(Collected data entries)

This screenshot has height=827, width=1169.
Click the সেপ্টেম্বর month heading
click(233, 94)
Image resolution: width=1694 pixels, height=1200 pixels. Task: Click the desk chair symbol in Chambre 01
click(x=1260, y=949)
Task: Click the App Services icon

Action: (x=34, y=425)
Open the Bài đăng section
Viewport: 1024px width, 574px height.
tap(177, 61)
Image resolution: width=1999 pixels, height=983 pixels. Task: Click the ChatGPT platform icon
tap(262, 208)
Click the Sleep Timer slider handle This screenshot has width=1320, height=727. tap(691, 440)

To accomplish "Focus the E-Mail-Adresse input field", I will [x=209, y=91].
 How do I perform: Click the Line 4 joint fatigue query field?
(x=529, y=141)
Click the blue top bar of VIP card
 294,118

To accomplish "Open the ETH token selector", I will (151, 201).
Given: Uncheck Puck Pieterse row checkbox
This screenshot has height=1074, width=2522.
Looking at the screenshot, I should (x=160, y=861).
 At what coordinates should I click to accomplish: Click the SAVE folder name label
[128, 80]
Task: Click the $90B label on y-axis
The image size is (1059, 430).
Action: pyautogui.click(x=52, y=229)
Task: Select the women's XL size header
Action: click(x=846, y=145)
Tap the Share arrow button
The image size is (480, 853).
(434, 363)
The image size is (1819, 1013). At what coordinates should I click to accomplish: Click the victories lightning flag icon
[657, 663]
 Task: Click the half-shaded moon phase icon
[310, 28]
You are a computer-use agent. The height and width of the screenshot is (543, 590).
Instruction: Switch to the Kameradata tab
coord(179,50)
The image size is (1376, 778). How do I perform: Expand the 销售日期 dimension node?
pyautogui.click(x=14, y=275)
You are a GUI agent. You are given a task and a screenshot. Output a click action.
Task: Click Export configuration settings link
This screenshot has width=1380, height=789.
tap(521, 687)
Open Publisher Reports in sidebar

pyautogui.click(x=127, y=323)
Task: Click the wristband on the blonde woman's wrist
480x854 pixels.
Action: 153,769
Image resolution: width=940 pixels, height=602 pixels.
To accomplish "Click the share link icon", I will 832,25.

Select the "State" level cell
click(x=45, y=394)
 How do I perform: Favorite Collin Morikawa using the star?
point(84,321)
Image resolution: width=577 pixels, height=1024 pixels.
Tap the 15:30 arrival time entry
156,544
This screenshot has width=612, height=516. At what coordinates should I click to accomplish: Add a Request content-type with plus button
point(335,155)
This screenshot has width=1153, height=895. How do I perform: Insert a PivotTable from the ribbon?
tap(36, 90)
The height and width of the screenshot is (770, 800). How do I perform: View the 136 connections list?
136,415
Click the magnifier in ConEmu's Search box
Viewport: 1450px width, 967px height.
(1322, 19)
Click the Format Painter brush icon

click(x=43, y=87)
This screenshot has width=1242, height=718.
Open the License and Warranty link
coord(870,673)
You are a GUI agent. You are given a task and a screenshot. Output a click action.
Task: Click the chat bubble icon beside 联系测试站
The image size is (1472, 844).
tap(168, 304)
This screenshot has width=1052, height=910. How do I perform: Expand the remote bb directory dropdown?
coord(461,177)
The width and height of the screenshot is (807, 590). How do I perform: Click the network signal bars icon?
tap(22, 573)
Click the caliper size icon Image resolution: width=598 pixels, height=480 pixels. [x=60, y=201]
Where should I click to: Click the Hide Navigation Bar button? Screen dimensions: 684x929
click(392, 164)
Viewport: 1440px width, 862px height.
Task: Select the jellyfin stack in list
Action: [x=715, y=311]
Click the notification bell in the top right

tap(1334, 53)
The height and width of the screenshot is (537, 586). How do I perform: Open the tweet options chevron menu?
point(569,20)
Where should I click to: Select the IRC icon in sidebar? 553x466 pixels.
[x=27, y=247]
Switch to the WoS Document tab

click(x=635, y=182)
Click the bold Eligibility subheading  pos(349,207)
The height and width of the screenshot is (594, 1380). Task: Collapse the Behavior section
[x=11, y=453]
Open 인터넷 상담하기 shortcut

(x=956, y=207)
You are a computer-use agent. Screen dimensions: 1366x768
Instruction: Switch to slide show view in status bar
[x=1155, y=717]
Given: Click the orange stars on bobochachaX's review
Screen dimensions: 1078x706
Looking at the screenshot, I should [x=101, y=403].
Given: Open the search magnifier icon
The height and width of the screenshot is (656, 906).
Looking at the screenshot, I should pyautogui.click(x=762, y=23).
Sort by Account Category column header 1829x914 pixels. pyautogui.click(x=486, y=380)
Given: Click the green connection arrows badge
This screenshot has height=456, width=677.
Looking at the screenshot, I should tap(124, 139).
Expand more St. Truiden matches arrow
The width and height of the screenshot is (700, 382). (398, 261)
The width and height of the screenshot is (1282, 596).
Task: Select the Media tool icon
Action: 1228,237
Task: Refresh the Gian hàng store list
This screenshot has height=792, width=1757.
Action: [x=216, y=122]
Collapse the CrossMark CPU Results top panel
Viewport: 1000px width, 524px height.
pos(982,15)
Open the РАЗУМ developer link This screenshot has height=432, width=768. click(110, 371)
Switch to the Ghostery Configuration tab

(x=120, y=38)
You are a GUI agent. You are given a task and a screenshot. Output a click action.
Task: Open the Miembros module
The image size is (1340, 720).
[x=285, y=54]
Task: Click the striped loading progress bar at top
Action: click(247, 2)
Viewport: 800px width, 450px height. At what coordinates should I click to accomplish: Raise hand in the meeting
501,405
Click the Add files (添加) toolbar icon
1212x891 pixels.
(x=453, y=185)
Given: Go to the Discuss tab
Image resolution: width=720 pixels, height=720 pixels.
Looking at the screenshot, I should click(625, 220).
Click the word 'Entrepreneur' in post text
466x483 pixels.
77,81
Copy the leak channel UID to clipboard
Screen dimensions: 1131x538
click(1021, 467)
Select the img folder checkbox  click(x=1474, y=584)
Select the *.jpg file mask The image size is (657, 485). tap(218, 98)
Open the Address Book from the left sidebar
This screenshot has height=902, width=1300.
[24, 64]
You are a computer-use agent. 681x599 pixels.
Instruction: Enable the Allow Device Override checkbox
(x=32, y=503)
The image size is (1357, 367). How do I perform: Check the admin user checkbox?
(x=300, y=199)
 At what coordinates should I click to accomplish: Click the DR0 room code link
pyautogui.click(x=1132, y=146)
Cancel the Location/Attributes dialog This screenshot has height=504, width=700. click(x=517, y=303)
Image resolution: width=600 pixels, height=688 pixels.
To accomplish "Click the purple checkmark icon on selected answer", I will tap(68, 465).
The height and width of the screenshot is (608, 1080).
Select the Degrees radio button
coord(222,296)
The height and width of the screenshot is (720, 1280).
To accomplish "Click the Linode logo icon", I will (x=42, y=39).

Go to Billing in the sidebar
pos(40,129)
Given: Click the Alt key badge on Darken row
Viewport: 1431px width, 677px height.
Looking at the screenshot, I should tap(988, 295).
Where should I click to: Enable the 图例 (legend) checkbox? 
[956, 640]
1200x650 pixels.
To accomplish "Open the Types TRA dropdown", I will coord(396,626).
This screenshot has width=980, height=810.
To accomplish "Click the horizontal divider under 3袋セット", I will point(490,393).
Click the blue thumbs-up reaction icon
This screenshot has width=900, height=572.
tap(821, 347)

About this task: Retype exactly, and only, the lines above from the one where "This screenshot has height=456, width=677." occurs up to and including the one where "Collapse the CrossMark CPU Results top panel" occurs.

Written answer:
This screenshot has height=456, width=677.
Looking at the screenshot, I should tap(124, 139).
Expand more St. Truiden matches arrow
The width and height of the screenshot is (700, 382). (398, 261)
The width and height of the screenshot is (1282, 596).
Task: Select the Media tool icon
Action: 1228,237
Task: Refresh the Gian hàng store list
This screenshot has height=792, width=1757.
Action: [x=216, y=122]
Collapse the CrossMark CPU Results top panel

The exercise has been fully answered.